Ik ga je helpen. Je vader gaat je helpen. We kunnen je niet helemaal naar het einde van de weg brengen. Maar als ik nu beloof je niet te onderschatten, wil je dan mij beloven MIJ niet te onderschatten? Je moet namelijk nog een hoop leren en veel van die dingen te leren zul je van mij moeten leren. Ik ben namelijk niet gek. Ik ben ook geen “looser”. Ik doe het best aardig in de slangenkuil van het bestaan.

Ik weet dat je prangende vragen hebt. Vragen waar antwoorden op zijn die ik niet in kindertaal kan omzetten. Ik hoop dat je soms, als je naast me ligt te worstelen met jezelf, het idee opvat om die vragen inderdaad een paar jaartjes te laten rusten. Dat ruimt namelijk op, voorlopig. Ik durf best te beloven dat geen enkele vraag die je nu hebt onbeantwoord zal blijven. Zoals je zelf al had ontdekt, alles is rond.

En al zou ik er zelf niet zijn om het je persoonlijk allemaal uit de doeken te doen. Vergeet niet dat je verdacht veel op mij lijkt, je eigen redenering, eenmaal volwassen, zal, naar mijn verwachting, bij benadering overeen komen met die van mij. En zo moeilijk zal het allemaal niet zijn, als je straks 25 bent. Want dan ben jij als adolescent zoveel meer uitgemeten, gebalanceerd en geïnformeerd dan ik was in die tijd.

Voor nu rest mij niets dan als een malle achter jouw feiten aan te lopen. Je houdt van me, dat weet ik, dat voel ik. Ik ben je ook heel dankbaar voor die liefde. Ik wil dat je gelukkig bent, dat je het leven kunt vieren. De capaciteit om dat te doen zit in je. Het is ook beslist niet zo dat die nu weg is. We kunnen toch ook veel lachen?

Lach maar, schat! Om je lijpe ouders, om je rare zelf. Die pias in jou, die brede grijns is geweldig.
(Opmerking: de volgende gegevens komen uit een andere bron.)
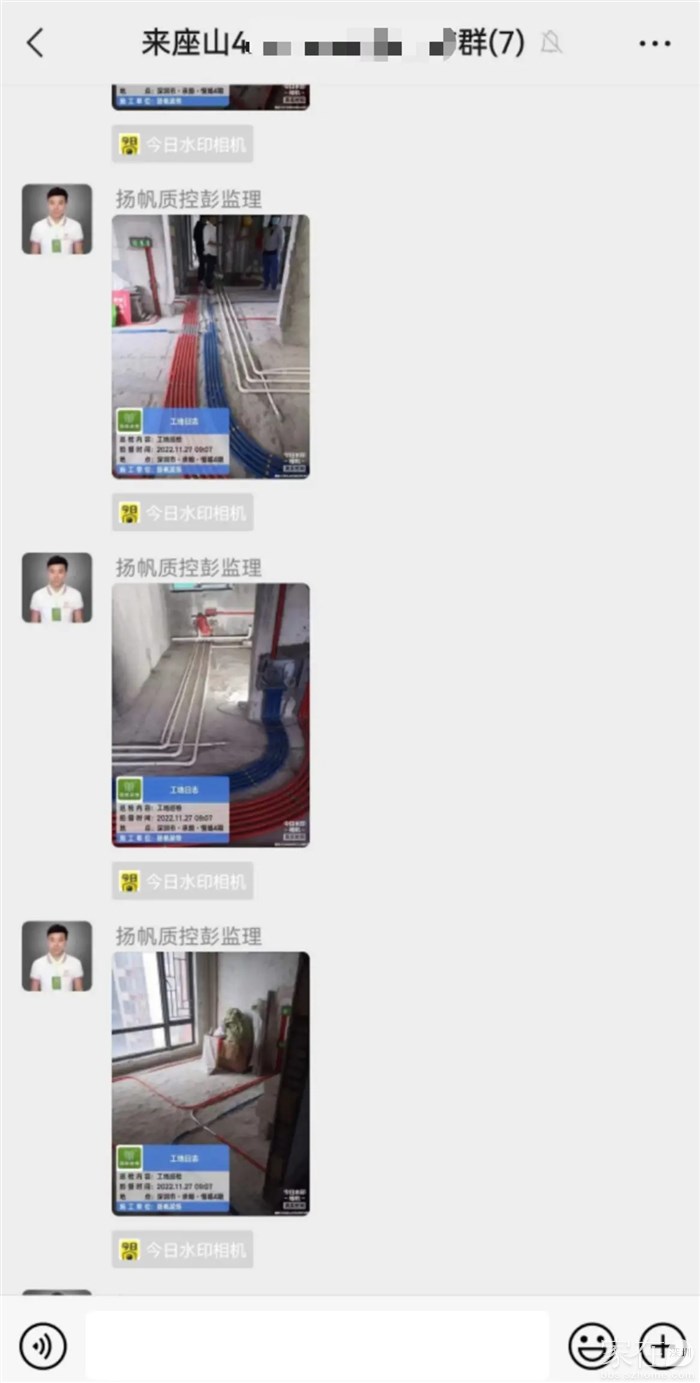This screenshot has height=1383, width=700.
Task: View the sender's avatar beside the window room photo
Action: coord(57,956)
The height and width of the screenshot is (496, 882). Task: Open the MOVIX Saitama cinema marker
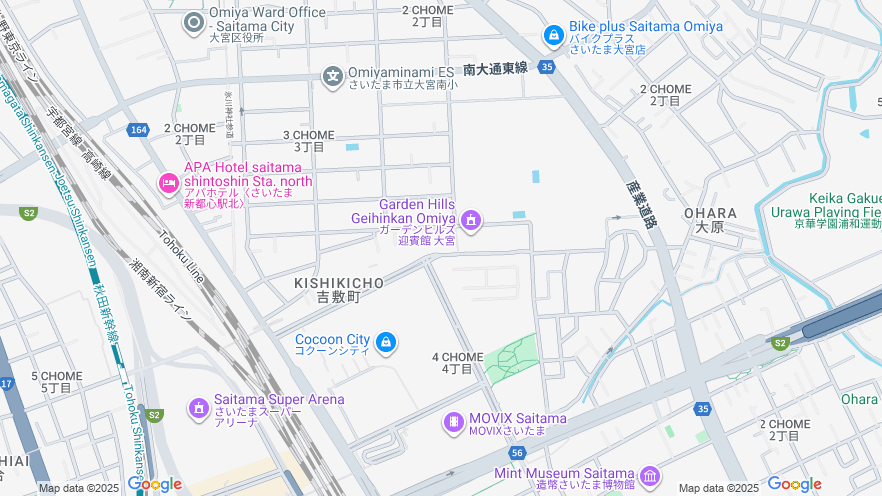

Blunder waar je kunt. Al die mensen die het niet begrijpen vallen bleekjes weg bij de paar die met ons mee kunnen lachen. En vergeet niet dat wie uitzonderlijk is ook uitzonderlijk treft. Jij kunt wel de tovenaars zien in de mensen, je vist ze er feilloos uit.

Ik laat het lekker aan vreemden om te zeggen “jij komt er wel”. Ik heb mezelf altijd geweldig gestoord aan die opmerking. Je komt er helemaal niet vanzelf. Je hebt je vader en mij hard nodig. Maar kijk over je schouder als je hem weer eens bent gepeerd, daar, dat stipje, daar aan de horizon ergens, dat ben ik. En ik heb je nog steeds in de smiezen, ventje! En met alles wat ik waard ben zal ik dat zo lang mogelijk vol proberen te houden.

Liefs, je moeder. 

2 opmerkingen:

  1. Freaks worden helden. Hoe groot die helden zijn of worden, ligt aan je hart en visie. Wie zijn hart en mind openstelt, en niet bevooroordeeld is heeft een grote wereld en grote helden. De kleine superhero wordt in de juiste wereld, van mensen met de juiste visie, onze held. Sterker nog dat is ie al, ik geloof er in.

    BeantwoordenVerwijderen
  2. Thanks, babe. Inderdaad. God blees the child that's got his own.